--- DATA EXTRACT Enclosed Below ---

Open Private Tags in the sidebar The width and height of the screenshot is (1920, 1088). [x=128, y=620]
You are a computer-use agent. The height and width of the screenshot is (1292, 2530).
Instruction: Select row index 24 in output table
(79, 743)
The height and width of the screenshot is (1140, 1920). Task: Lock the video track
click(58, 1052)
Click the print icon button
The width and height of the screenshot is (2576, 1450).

--- End of Enclosed DATA EXTRACT ---

_ASSIGNMENT_
Output the lines from the one with "Click the print icon button" to the final line of the entries above, exactly as they stand, please, and nothing else.

_REPLY TO THE EXERCISE_
Click the print icon button
The width and height of the screenshot is (2576, 1450).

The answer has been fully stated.